Enquadramento legal do uso de substâncias psicadélicas para fins terapêuticos
O enquadramento legal do uso de substâncias psicadélicas, para fins terapêuticos em Portugal, é complexo e exige uma análise rigorosa das normas aplicáveis.
Nos últimos anos, têm sido divulgados, tanto por instituições de saúde como pela comunicação social, diversos casos sobre o uso de substâncias psicadélicas em tratamentos médicos. Falo, por exemplo, da abertura de clínicas de cetamina e da introdução de psicoterapia assistida por psicadélicos no combate à depressão, ansiedade e adição. A comunidade científica tem vindo a demonstrar o potencial terapêutico destas substâncias, mas é importante sublinhar que continuam a ser classificadas como substâncias controladas, sujeitas a regras muito restritas quanto à utilização, mesmo para fins médicos.
Substâncias como a cetamina, a psilocibina e o LSD são consideradas psicadélicas. Algumas, como a psilocibina, encontram-se na natureza e são utilizadas há muitos anos; outras, como a cetamina, são obtidas por síntese química, ou seja, produzidas em laboratório.

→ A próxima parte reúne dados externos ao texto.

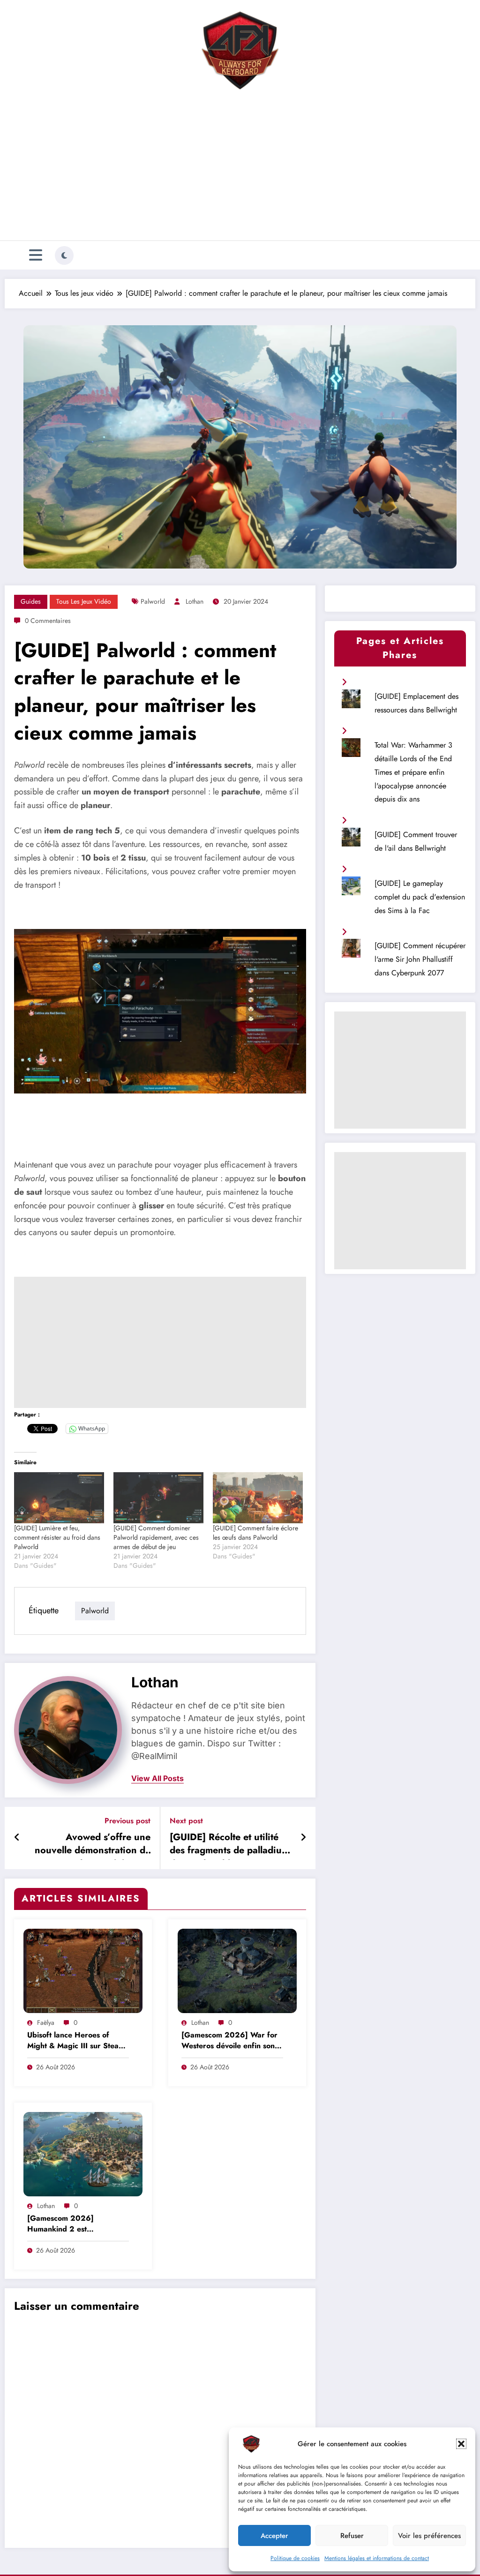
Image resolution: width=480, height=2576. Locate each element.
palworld (153, 601)
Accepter (274, 2536)
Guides (31, 601)
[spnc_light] (64, 255)
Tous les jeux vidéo (83, 601)
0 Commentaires (48, 620)
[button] (461, 2444)
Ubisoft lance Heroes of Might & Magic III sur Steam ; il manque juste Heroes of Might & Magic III (76, 2041)
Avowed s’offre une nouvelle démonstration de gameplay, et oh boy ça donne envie (92, 1845)
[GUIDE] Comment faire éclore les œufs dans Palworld (255, 1532)
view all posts (157, 1778)
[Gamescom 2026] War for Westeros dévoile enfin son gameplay (229, 2041)
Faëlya (45, 2022)
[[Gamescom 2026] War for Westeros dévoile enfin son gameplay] (237, 1969)
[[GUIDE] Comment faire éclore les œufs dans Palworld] (258, 1498)
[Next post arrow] (303, 1837)
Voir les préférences (429, 2536)
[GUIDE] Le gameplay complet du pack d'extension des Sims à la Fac (420, 897)
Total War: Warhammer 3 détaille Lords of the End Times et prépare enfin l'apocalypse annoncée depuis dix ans (413, 772)
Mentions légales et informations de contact (376, 2558)
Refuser (352, 2536)
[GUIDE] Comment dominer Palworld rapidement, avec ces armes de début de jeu (156, 1537)
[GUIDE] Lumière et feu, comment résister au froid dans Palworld (57, 1537)
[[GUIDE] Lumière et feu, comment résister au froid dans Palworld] (59, 1498)
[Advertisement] (240, 167)
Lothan (194, 601)
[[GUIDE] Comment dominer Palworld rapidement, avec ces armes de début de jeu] (158, 1498)
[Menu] (35, 255)
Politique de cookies (295, 2558)
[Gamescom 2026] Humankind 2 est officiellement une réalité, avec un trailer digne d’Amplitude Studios (71, 2224)
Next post (186, 1820)
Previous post (127, 1820)
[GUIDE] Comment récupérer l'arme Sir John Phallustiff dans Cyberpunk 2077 (420, 959)
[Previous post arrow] (17, 1837)
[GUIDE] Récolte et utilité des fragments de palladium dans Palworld (229, 1845)
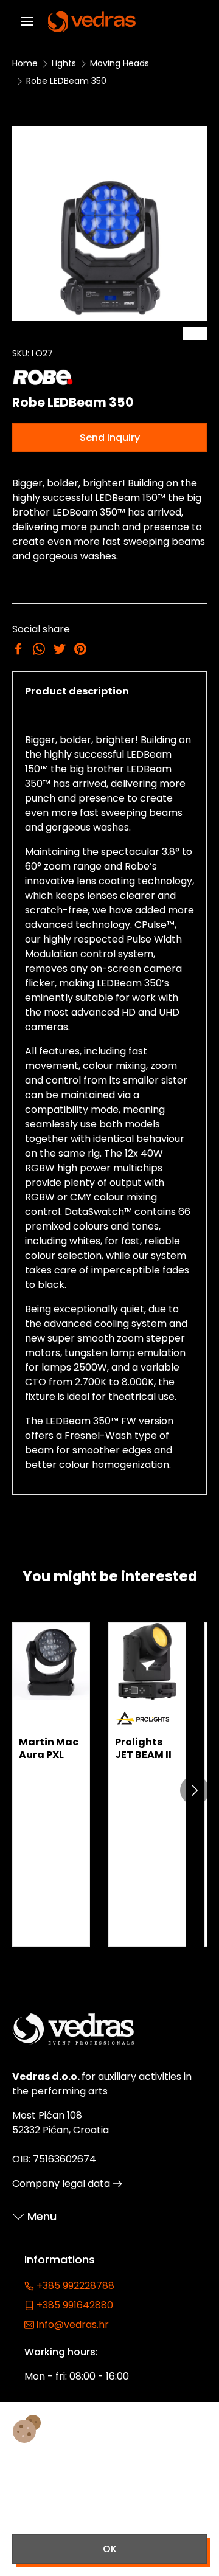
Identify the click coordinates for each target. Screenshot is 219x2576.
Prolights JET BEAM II (143, 1748)
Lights (64, 63)
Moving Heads (119, 63)
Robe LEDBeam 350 (66, 81)
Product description (77, 691)
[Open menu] (27, 21)
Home (25, 63)
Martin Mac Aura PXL (48, 1748)
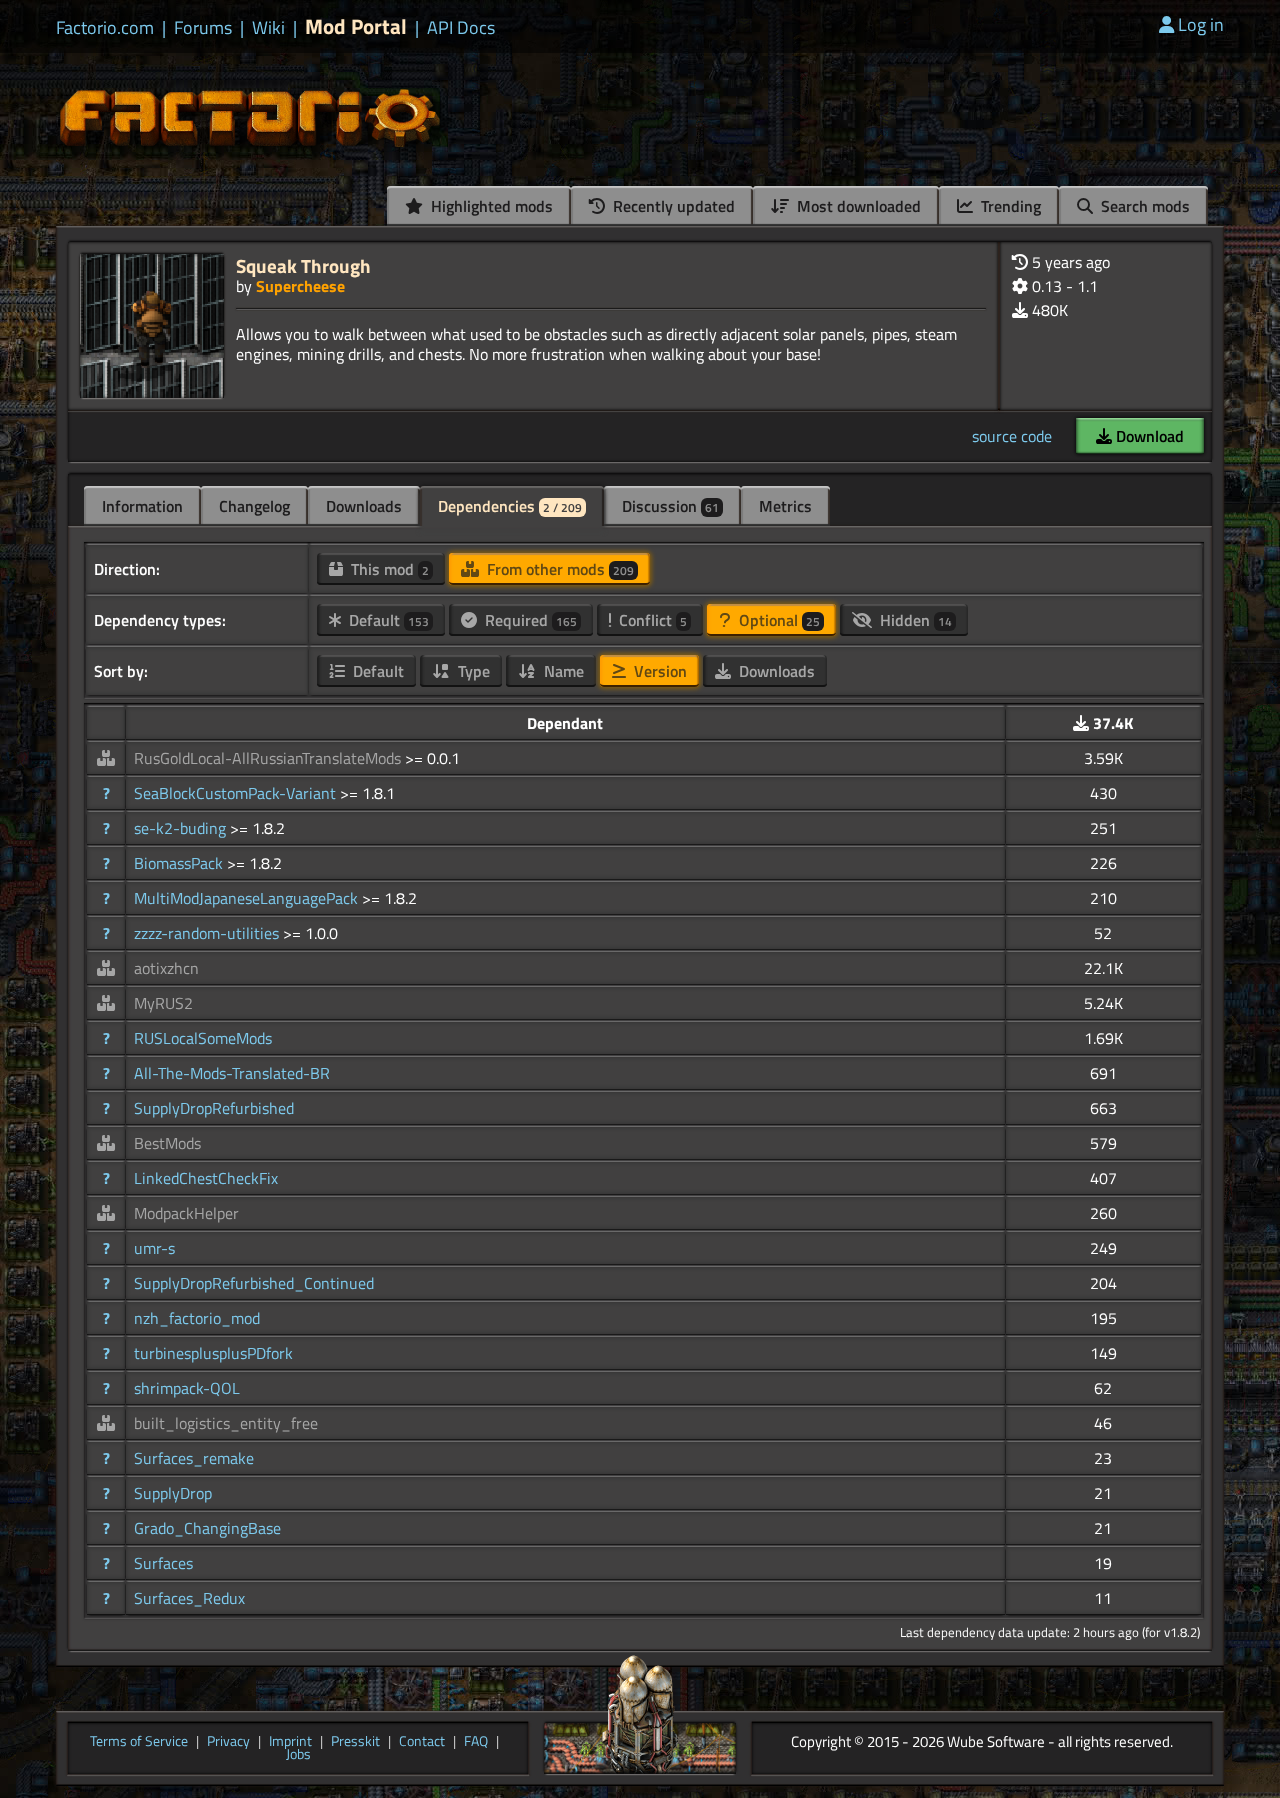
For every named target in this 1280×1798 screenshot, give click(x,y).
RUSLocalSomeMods (203, 1038)
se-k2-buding (182, 828)
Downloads (364, 506)
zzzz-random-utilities (208, 933)
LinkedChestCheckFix (206, 1178)
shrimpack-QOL (187, 1388)
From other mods (558, 569)
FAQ (476, 1742)
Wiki (268, 28)
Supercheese (300, 286)
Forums (203, 28)
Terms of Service (139, 1742)
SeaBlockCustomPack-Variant (237, 793)
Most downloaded (857, 206)
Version (658, 671)
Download (1148, 436)
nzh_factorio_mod (197, 1318)
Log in (1201, 24)
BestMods (167, 1143)
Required (529, 620)
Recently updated (672, 206)
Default (387, 620)
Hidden (914, 620)
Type (472, 671)
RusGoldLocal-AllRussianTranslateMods (269, 758)
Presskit (355, 1742)
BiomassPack (180, 863)
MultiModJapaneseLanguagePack (248, 898)
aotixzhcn (166, 968)
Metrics (785, 506)
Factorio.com (105, 28)
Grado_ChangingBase (207, 1528)
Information (142, 506)
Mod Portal (356, 26)
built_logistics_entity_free (226, 1423)
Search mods (1143, 206)
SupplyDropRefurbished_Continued (254, 1283)
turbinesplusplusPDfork (213, 1353)
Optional (777, 620)
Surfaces (163, 1563)
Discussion (670, 506)
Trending (1009, 206)
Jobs (298, 1755)
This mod (388, 569)
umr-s (154, 1248)
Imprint (290, 1742)
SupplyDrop (173, 1493)
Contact (422, 1742)
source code (1012, 436)
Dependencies (510, 506)
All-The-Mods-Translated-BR (232, 1073)
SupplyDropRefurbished (214, 1108)
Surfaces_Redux (189, 1598)
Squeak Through (303, 265)
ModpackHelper (186, 1213)
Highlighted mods (490, 206)
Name (562, 671)
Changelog (254, 506)
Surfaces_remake (194, 1458)
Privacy (228, 1742)
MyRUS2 (163, 1003)
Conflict (651, 620)
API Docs (461, 28)
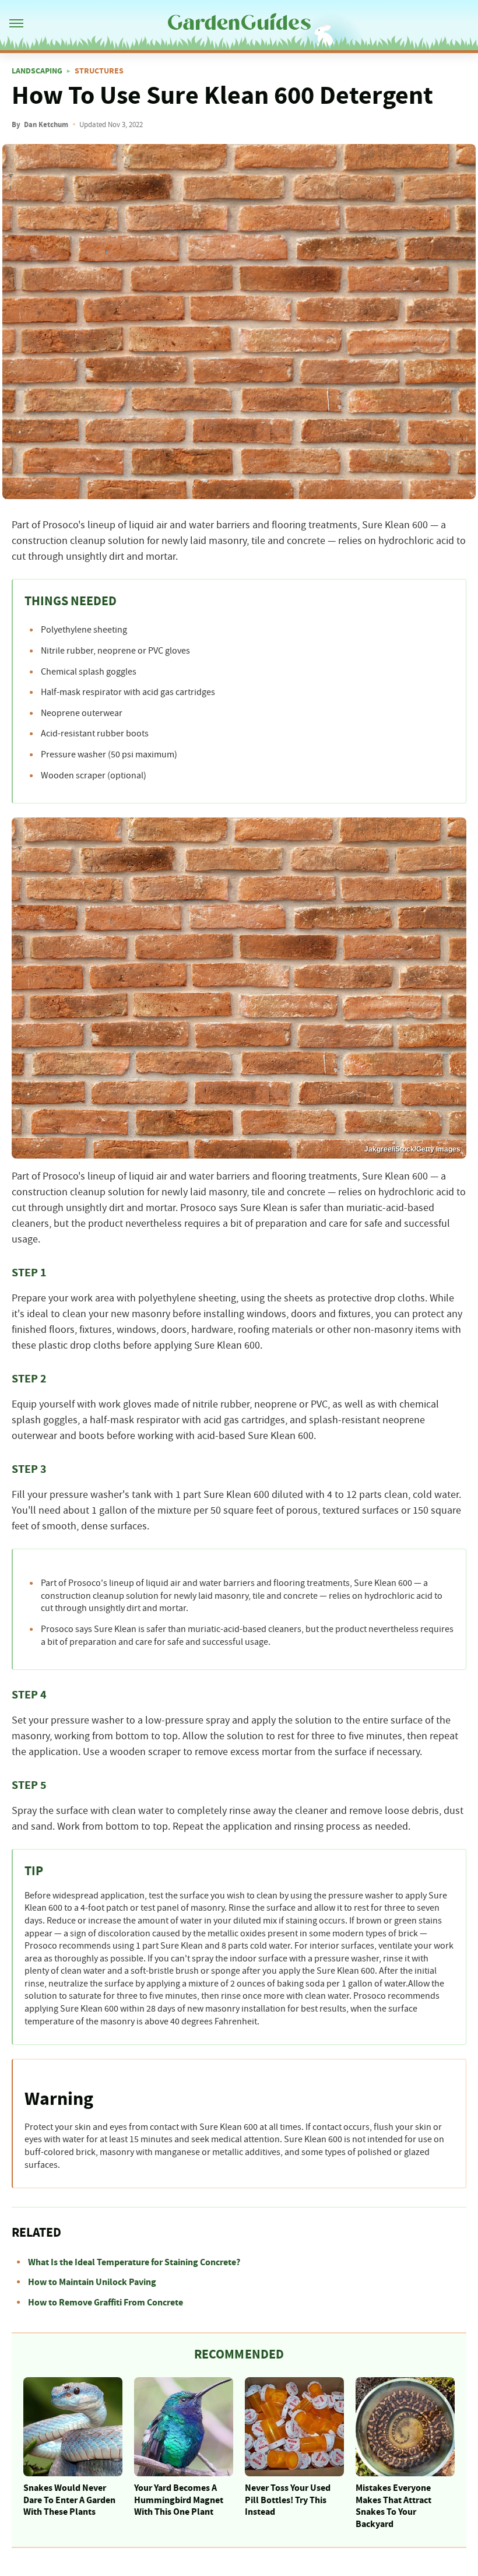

No contexto nacional, a Lei da Droga (Decreto-Lei n.º 15/93) estabelece o regime jurídico aplicável ao tráfico e consumo de estupefacientes e substâncias psicotrópicas, qualificando algumas destas substâncias, como a psilocibina, como estupefacientes. Assim, o cultivo, produção, fabrico, comércio, distribuição, importação, exportação, trânsito e transporte para fins médicos destas substâncias psicotrópicas está sujeito a autorização do Infarmed.
O mesmo se aplica à cetamina, cujo cultivo, importação, exportação, distribuição e promoção só são permitidos para fins industriais ou farmacêuticos, também sujeitos à autorização do Infarmed. Neste caso, deve ainda ser considerado o regime das novas substâncias psicoativas (Decreto-Lei n.º 54/2013), cujo racional é semelhante ao da Lei da Droga. Fora destas situações, qualquer uma destas atividades pode ter consequências criminais ou contraordenacionais.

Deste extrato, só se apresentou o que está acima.